Little Big Details are the subtle details that quicktype takes care of when turning your data into beautiful, readable code. This Little Big Detail is about how quicktype uses the names of outer types to name inner types.

Little Big Details are the subtle details that quicktype takes care of when turning your data into beautiful, readable code.
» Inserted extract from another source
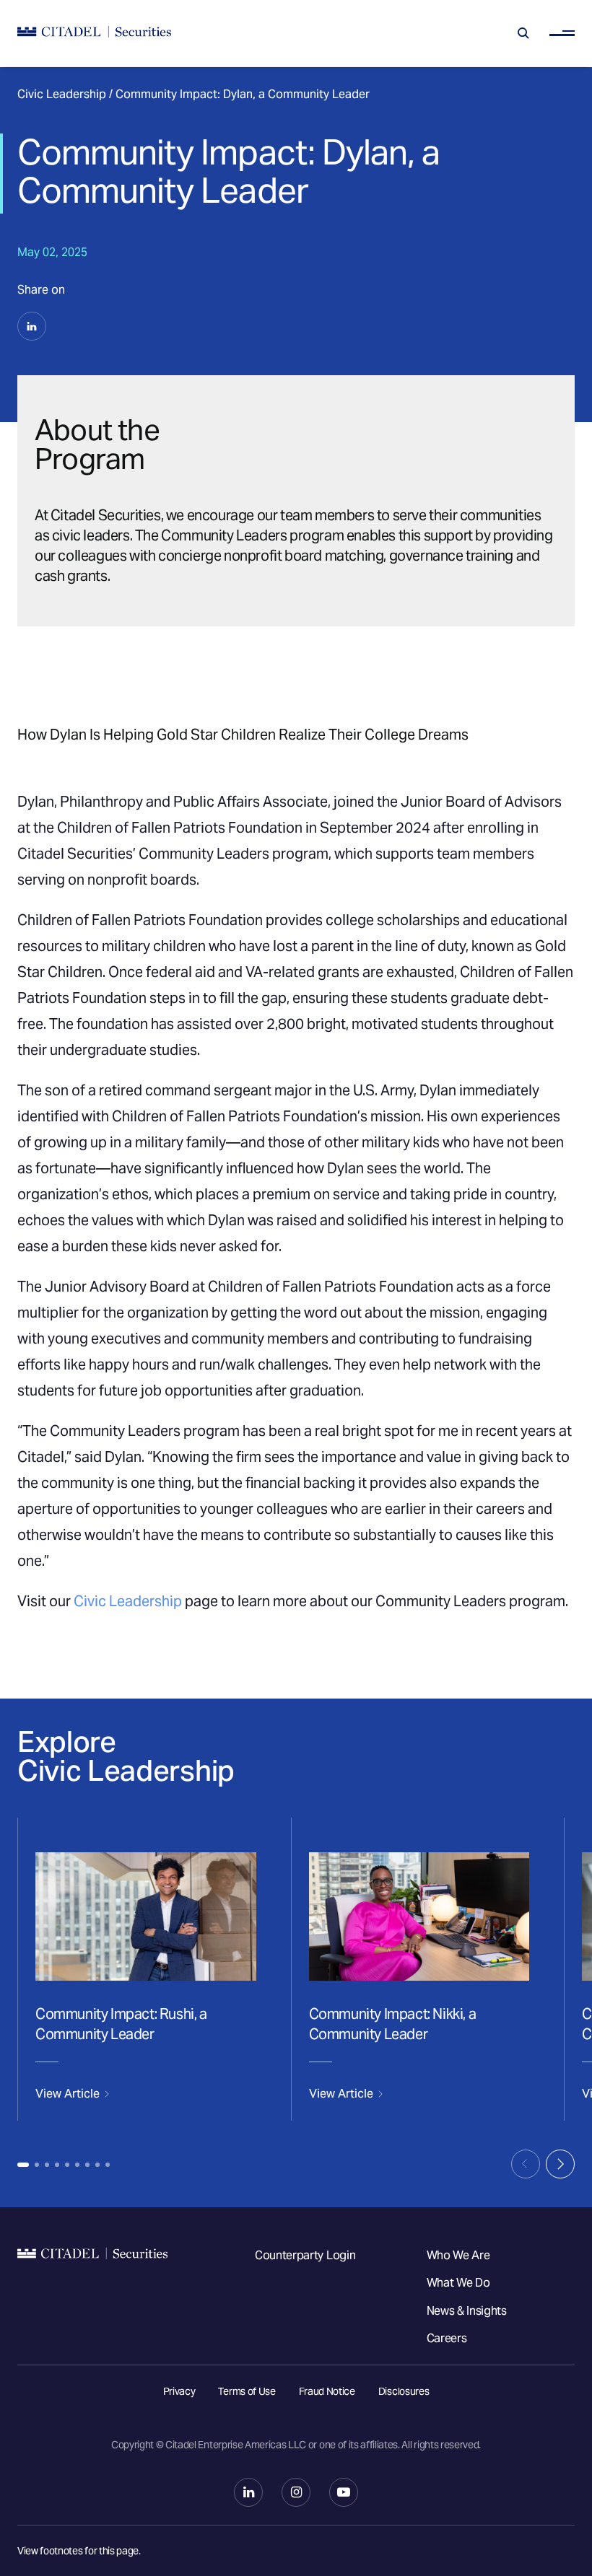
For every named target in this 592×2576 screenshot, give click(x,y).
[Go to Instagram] (296, 2492)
This Little Big Detail is about how quicktype uses the names of outer types to name inner types.

The Problem

Consider this JSON:

{
  "user": {
    "address": {
      "street": "123 Main St",
      "city": "Springfield"
    }
  },
  "company": {
    "address": {
      "street": "456 Business Ave",
      "city": "Commerce City",
      "suite": "100"
    }
  }
}

Both user and company have an address, but they have different structures. A naive approach might name both Address and cause conflicts.

The Solution

quicktype uses contextual naming to create unique, meaningful names:

interface Root {
    user: User;
    company: Company;
}

interface User {
    address: UserAddress;
}

interface UserAddress {
    street: string;
    city: string;
}

interface Company {
    address: CompanyAddress;
}

interface CompanyAddress {
    street: string;
    city: string;
    suite: string;
}

How It Works

When quicktype encounters a nested type that needs a name, it:

  1. Looks at the property name (address)
  2. Looks at the parent type name (User or Company)
  3. Combines them if needed to avoid collisions
  4. Only adds the prefix when necessary (if there's no collision, it keeps the simple name)

This produces clean, readable code that avoids naming conflicts automatically.